AMD Plans Two GPUs in 2016

Subject: Graphics Cards | November 16, 2015 - 09:34 PM |
Tagged: amd, radeon, GCN

Late last week, Forbes published an editorial by Patrick Moorhead, who spoke with Raja Koduri about AMD's future in the GPU industry. Patrick was a Corporate Vice President at AMD until late 2011. He then created Moor Insights and Strategy, which provides industry analysis. He regularly publishes editorials to Forbes and CIO. Raja Koduri is the head of the Radeon Technologies Group at AMD.

View Full Size

I'm going to be focusing on a brief mention a little more than half-way through, though.
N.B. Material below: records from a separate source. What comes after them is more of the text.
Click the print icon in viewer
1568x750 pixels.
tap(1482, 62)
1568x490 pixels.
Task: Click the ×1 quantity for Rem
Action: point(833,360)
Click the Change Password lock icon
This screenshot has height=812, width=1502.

According to the editorial, Raja stated that AMD will release two new GPUs in 2016. “He promised two brand new GPUs in 2016, which are hopefully going to both be 14nm/16nm FinFET from GlobalFoundries or TSMC and will help make Advanced Micro Devices more power and die size competitive.”

We have been expecting AMD's Artic Islands to arrive at some point in 2016, which will compete with NVIDIA's Pascal architecture at the high end. AMD's product stack has been relatively stale for a while, with most of the innovation occurring at the top end and pushing the previous top-end down a bit. Two new GPU architectures almost definitely mean that a second one will focus on the lower end of the market, making more compelling products on smaller processes to be more power efficient, cheaper per unit, and include newer features.
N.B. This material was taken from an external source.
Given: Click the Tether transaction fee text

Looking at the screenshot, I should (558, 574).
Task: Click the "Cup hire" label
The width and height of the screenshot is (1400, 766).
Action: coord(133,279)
Add the recent report of the Antigua architecture, which I assume is in addition to AMD's two architecture announcement, and AMD's product stack could look much less familiar next year.

Source: Forbes

Video News

November 16, 2015 | 09:46 PM - Posted by Anonymous (not verified)

Are we going to get mid and low-end parts first and then the big die part later? At 14 or 16 nm, even a mid-range part may compete with the high-end 28 nm parts. How big would a ~15 billion transistor part be at 14 nm? It would be very interesting if they could fit two of them on an interposer. 2016 definitely should be an interesting year.

November 16, 2015 | 11:32 PM - Posted by anonymous (not verified)

this was/is my line of thinking as well. and not only with big red. pascal's release cadence also gives me pause for concern. i wouldn't be too stoked if the first chips on these new process nodes, are similar to what nvidia did with gm107. would be nice n all, dont get me wrong. but wants to get straight down to business with these new chips, no foreplay necessary

November 16, 2015 | 11:21 PM - Posted by Anonymous (not verified)

AMD needs one discrete mobile SKU that can make its way into more laptops, unless AMD expects that APUs will fill that need! A Interposer based laptop APU SKU with HBM would really provide the bandwidth necessary for an APU to really replace the need for a discrete GPU in laptops! So Zen on an interposer with HBM for laptops, or get a line of discrete GCN mobile APUs that can get AMD more Laptop presence.

November 17, 2015 | 12:42 AM - Posted by Anonymous (not verified)

interposes and HBM Zen... same regurgitated shit you mention in every article... fuck off already

November 17, 2015 | 11:59 AM - Posted by Anonymous (not verified)

Why should I, especially if it irritates you so much, and that in itself makes it worth mentioning every single time. Man even Apple could go for a Zen based desktop/laptop SKUs on an interposer with HBM memory, and lots of motherboard space saved as well as power saving HBM! That HBM alone could feed any GPU's bandwidth needs, so an APU based on an interposer will allow for Zen CPUs( Fabricated on their own process node that best suits desktop CPUs) and GPUs(fabricated on the process node that best suits GPUs) to be joined together on a silicon interposer and wired up with uber wide parallel traces CPU to GPU, as well as GPU and CPU to HBM. All low clocked high effective bandwidth connection fabrics traced out on the interposer's substrate! Those Zen based APUs on an interposer will become used for all AMD's desktop, or mobile APUs eventually!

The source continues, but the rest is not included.